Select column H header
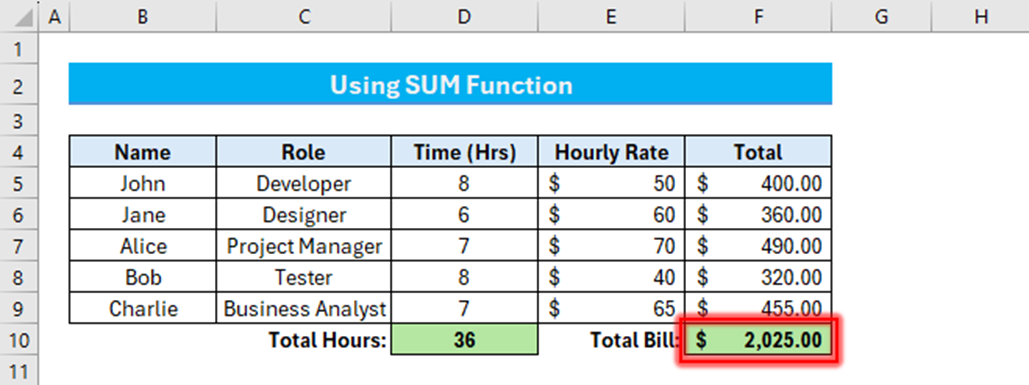This screenshot has height=385, width=1029. [x=980, y=17]
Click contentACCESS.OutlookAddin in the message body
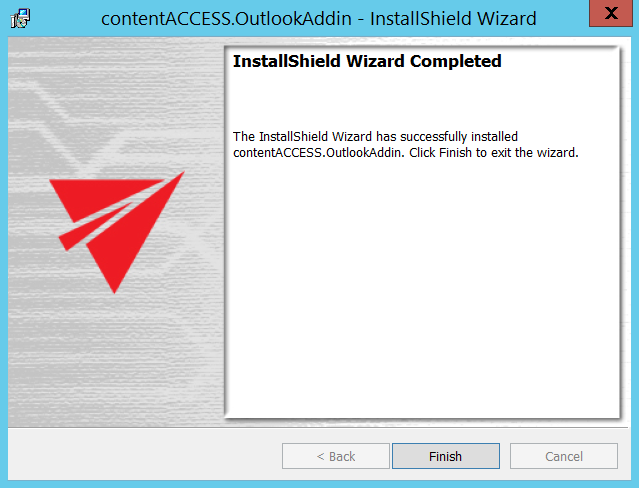Screen dimensions: 639x488 pos(319,152)
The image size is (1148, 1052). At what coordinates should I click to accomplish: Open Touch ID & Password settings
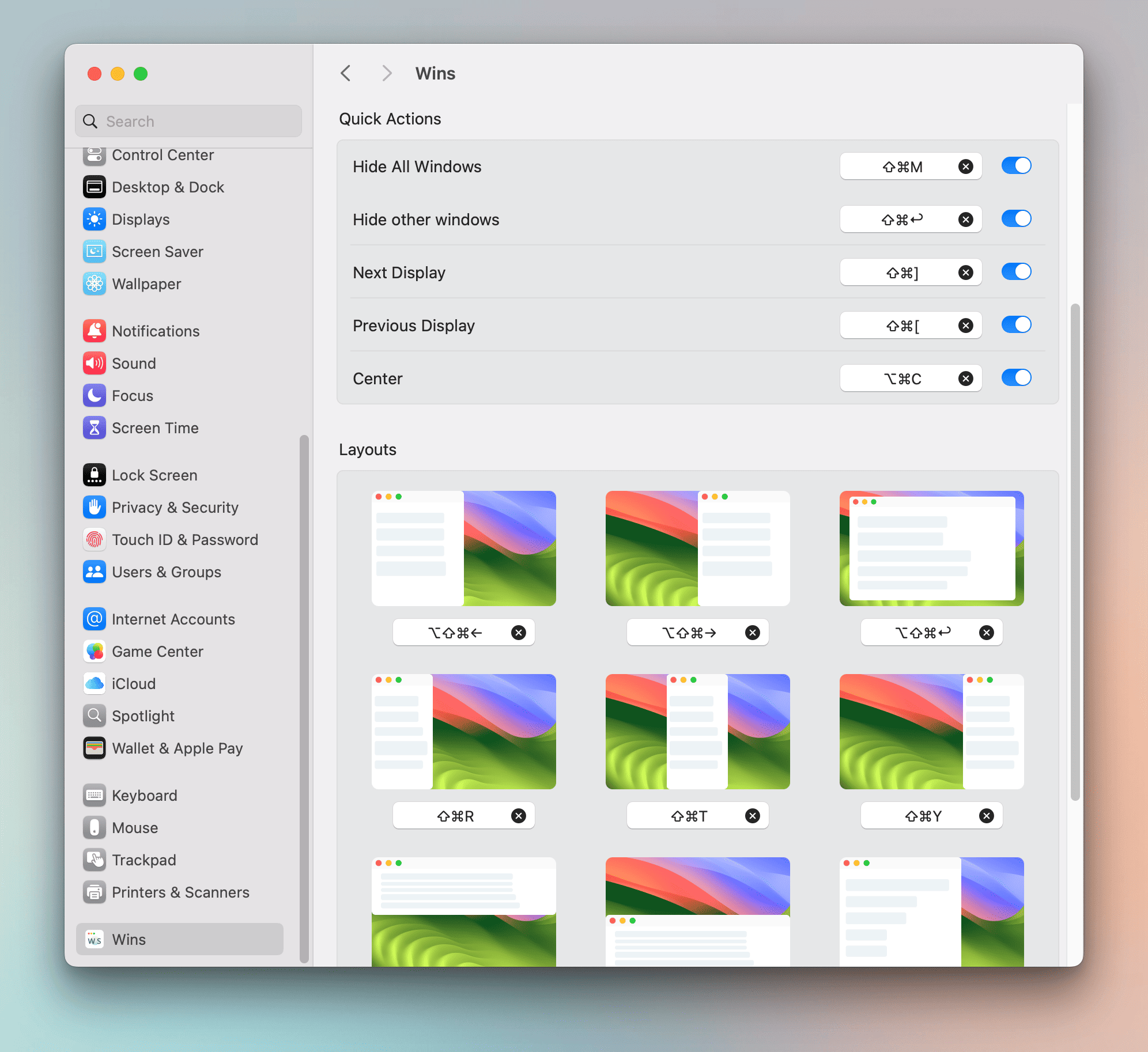(x=185, y=539)
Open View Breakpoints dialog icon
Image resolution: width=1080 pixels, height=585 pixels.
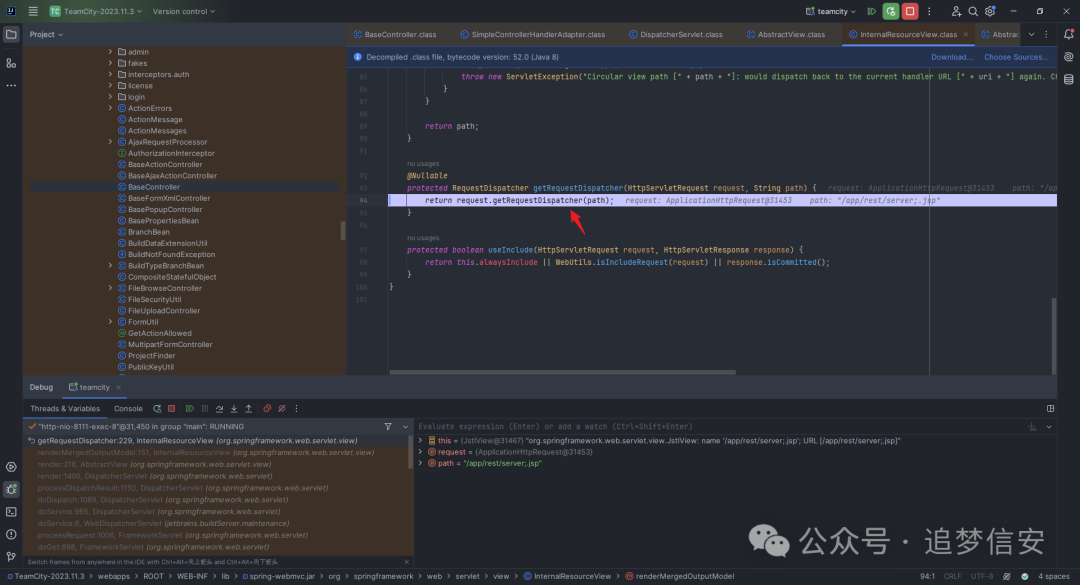click(267, 408)
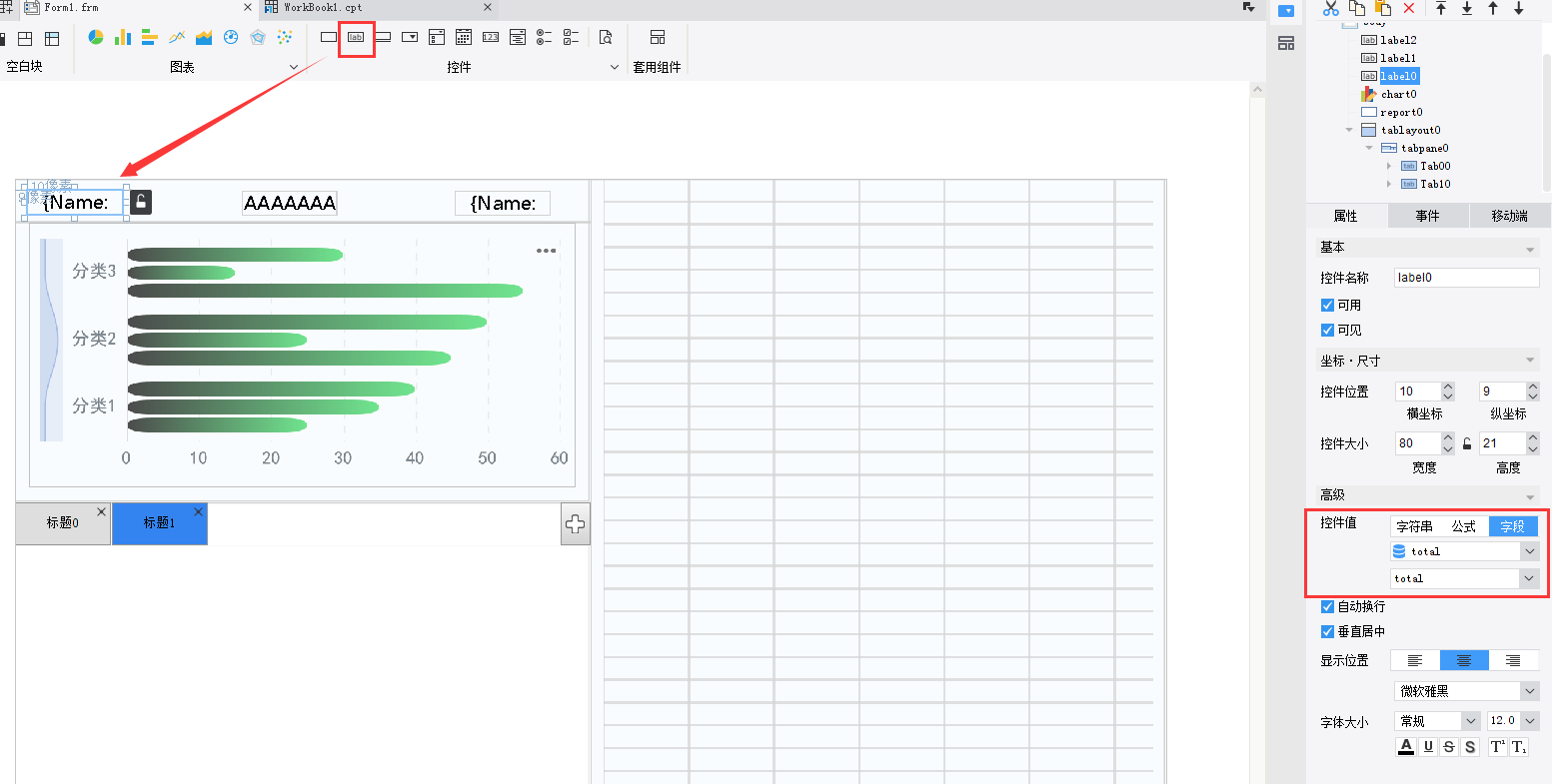1552x784 pixels.
Task: Uncheck the 可用 checkbox
Action: [1327, 306]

▶ Task details
Convert the lines of the material above into a Markdown table with the columns No. and Line, numbering each row and omitting any blank lines. Leave the pictures out of the table.

▶ Answer to the task
| No. | Line |
|---|---|
| 1 | Select column H header |
| 2 | This screenshot has height=385, width=1029. [x=980, y=17] |
| 3 | Click contentACCESS.OutlookAddin in the message body |
| 4 | Screen dimensions: 639x488 pos(319,152) |
| 5 | The image size is (1148, 1052). At what coordinates should I click to accomplish: Open Touch ID & Password settings |
| 6 | (x=185, y=539) |
| 7 | Open View Breakpoints dialog icon |
| 8 | Image resolution: width=1080 pixels, height=585 pixels. |
| 9 | click(267, 408) |
| 10 | 1552x784 pixels. |
| 11 | Task: Uncheck the 可用 checkbox |
| 12 | Action: [1327, 306] |